◆ EXERCISE PROMPT:
For the records below, output each line exactly as it appears, from the first through the line with "Task: Click the Task Name column header".

◆ DATA SHOWN:
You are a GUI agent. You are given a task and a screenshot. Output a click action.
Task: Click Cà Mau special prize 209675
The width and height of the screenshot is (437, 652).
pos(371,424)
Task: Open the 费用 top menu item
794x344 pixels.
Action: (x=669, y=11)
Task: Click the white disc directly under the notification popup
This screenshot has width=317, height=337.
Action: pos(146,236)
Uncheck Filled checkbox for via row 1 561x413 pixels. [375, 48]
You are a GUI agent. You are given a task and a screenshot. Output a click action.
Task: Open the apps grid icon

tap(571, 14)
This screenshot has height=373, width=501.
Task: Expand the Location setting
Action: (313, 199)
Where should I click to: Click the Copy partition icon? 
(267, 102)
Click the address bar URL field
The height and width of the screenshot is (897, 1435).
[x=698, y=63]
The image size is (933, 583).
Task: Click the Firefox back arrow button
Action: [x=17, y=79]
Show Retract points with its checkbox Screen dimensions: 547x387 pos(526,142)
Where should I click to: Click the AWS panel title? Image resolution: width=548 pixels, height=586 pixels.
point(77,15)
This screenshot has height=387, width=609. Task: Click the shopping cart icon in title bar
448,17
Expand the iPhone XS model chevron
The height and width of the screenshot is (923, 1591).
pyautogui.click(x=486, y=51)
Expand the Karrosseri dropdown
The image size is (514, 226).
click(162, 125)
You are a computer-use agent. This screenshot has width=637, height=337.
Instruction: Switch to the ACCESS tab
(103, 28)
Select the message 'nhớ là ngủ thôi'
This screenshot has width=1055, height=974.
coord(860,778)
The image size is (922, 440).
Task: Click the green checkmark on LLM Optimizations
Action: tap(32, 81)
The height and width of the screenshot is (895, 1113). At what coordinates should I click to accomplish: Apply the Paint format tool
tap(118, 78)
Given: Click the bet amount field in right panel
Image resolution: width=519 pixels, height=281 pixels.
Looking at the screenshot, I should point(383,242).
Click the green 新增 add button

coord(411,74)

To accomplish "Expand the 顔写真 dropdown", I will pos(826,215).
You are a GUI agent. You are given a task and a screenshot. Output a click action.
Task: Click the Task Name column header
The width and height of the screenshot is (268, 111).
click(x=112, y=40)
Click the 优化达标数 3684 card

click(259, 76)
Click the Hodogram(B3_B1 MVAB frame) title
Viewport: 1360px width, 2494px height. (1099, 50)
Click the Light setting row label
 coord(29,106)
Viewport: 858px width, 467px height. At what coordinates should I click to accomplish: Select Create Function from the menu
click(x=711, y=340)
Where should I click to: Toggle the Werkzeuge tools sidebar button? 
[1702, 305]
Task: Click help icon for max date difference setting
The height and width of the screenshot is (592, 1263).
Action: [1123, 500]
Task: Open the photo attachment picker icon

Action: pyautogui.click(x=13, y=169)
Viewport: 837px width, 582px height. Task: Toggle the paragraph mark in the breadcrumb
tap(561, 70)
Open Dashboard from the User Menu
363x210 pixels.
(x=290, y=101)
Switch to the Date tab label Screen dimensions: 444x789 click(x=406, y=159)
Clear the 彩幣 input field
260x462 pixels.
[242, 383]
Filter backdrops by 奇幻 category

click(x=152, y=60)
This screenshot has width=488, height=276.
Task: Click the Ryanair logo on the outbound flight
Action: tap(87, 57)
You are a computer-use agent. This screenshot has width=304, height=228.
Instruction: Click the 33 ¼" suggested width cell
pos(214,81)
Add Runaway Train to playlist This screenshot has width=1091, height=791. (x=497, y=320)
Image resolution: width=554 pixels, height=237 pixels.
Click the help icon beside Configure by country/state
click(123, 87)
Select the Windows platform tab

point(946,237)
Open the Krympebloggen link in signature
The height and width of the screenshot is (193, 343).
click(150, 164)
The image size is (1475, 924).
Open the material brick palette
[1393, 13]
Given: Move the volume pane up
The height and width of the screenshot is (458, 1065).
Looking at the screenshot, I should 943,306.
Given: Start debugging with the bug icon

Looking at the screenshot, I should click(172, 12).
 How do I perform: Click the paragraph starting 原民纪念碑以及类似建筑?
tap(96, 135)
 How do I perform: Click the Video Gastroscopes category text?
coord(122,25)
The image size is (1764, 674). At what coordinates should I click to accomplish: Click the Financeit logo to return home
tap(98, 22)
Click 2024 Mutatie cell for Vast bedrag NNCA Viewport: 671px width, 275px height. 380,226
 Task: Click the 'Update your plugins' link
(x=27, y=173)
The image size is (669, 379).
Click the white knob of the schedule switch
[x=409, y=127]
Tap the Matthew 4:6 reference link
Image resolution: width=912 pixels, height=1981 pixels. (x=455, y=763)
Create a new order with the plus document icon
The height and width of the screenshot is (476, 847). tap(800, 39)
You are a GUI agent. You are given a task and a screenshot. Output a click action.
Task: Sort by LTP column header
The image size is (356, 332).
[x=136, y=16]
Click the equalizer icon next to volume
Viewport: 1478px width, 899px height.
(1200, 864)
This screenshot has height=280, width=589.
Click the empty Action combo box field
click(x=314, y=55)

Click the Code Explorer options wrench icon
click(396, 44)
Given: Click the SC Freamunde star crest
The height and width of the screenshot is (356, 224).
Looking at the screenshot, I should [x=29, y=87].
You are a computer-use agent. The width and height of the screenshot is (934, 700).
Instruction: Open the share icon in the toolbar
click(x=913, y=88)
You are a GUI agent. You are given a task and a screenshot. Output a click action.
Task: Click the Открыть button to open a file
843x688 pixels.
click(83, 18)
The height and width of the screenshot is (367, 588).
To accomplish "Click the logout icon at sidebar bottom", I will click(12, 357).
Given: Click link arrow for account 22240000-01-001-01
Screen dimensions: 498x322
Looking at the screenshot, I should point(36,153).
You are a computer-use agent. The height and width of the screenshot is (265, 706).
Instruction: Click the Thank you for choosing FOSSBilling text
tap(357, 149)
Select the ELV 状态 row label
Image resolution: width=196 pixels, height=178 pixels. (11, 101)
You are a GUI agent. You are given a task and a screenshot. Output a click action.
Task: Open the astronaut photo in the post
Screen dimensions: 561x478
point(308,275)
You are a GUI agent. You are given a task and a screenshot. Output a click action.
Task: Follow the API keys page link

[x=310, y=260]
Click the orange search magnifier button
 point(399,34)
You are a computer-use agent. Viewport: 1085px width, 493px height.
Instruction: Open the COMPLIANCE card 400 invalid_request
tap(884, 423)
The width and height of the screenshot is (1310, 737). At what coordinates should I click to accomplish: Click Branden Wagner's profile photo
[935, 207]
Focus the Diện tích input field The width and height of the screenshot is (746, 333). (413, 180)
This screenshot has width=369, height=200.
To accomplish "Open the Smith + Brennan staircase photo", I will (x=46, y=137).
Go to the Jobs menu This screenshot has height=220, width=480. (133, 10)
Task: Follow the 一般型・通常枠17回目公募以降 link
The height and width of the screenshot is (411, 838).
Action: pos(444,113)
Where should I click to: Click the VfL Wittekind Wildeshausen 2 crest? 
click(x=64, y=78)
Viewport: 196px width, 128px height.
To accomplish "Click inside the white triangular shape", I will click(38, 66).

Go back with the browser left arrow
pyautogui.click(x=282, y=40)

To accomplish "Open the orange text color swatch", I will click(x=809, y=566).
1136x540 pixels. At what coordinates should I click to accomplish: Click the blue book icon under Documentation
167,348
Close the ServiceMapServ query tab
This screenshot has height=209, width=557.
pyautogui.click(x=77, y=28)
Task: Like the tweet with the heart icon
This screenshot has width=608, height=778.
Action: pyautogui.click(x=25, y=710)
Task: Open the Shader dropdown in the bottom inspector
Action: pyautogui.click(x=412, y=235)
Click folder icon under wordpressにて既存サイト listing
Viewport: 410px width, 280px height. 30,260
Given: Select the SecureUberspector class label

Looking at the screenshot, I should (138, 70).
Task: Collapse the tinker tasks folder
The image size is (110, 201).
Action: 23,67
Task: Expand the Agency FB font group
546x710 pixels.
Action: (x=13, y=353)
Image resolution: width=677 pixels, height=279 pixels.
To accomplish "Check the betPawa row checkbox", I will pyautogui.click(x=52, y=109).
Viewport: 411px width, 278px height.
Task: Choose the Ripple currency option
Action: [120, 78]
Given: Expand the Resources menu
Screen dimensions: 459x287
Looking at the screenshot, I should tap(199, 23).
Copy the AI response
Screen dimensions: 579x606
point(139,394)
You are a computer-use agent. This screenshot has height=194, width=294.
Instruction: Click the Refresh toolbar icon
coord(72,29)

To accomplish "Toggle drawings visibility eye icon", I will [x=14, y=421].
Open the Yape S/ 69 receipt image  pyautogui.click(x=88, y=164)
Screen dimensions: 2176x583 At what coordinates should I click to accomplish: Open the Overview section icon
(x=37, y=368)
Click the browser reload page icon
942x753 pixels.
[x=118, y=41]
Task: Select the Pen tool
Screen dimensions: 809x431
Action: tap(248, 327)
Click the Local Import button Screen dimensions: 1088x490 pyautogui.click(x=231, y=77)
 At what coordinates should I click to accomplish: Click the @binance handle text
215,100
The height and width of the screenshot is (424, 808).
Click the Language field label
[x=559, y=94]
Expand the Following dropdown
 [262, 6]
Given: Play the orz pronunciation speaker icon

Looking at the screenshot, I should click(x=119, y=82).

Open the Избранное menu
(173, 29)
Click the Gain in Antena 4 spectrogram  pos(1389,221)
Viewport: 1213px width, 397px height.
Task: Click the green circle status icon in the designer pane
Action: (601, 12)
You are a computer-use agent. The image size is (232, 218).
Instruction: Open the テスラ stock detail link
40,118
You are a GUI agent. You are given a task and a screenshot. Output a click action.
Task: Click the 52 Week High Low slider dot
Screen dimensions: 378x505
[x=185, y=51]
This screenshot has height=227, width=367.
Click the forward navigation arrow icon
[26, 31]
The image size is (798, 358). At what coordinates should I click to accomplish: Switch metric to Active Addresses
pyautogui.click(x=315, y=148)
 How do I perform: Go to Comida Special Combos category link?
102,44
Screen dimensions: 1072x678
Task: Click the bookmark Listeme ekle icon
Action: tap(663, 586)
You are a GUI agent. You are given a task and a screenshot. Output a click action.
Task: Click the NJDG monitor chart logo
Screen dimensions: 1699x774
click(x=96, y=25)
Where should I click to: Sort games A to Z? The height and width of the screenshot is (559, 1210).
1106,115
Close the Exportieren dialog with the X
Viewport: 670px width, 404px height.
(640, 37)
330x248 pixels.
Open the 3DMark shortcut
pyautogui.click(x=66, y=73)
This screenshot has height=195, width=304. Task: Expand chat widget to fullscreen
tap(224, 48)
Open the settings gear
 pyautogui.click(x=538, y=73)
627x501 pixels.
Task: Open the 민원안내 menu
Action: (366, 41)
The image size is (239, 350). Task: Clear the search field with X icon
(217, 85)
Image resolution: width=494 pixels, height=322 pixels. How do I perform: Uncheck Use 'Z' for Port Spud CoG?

◆ RESPONSE AREA:
You are a GUI agent. You are given a task and a screenshot. Output a click action.
Task: Click Cà Mau special prize 209675
The width and height of the screenshot is (437, 652).
pos(371,424)
Task: Open the 费用 top menu item
794x344 pixels.
Action: (x=669, y=11)
Task: Click the white disc directly under the notification popup
This screenshot has width=317, height=337.
Action: pos(146,236)
Uncheck Filled checkbox for via row 1 561x413 pixels. [375, 48]
You are a GUI agent. You are given a task and a screenshot. Output a click action.
Task: Open the apps grid icon

tap(571, 14)
This screenshot has height=373, width=501.
Task: Expand the Location setting
Action: (313, 199)
Where should I click to: Click the Copy partition icon? 
(267, 102)
Click the address bar URL field
The height and width of the screenshot is (897, 1435).
[x=698, y=63]
The image size is (933, 583).
Task: Click the Firefox back arrow button
Action: [x=17, y=79]
Show Retract points with its checkbox Screen dimensions: 547x387 pos(526,142)
Where should I click to: Click the AWS panel title? Image resolution: width=548 pixels, height=586 pixels.
point(77,15)
This screenshot has height=387, width=609. Task: Click the shopping cart icon in title bar
448,17
Expand the iPhone XS model chevron
The height and width of the screenshot is (923, 1591).
pyautogui.click(x=486, y=51)
Expand the Karrosseri dropdown
The image size is (514, 226).
click(162, 125)
You are a computer-use agent. This screenshot has width=637, height=337.
Instruction: Switch to the ACCESS tab
(103, 28)
Select the message 'nhớ là ngủ thôi'
This screenshot has width=1055, height=974.
coord(860,778)
The image size is (922, 440).
Task: Click the green checkmark on LLM Optimizations
Action: tap(32, 81)
The height and width of the screenshot is (895, 1113). At what coordinates should I click to accomplish: Apply the Paint format tool
tap(118, 78)
Given: Click the bet amount field in right panel
Image resolution: width=519 pixels, height=281 pixels.
Looking at the screenshot, I should point(383,242).
Click the green 新增 add button

coord(411,74)

To accomplish "Expand the 顔写真 dropdown", I will pos(826,215).
You are a GUI agent. You are given a task and a screenshot. Output a click action.
Task: Click the Task Name column header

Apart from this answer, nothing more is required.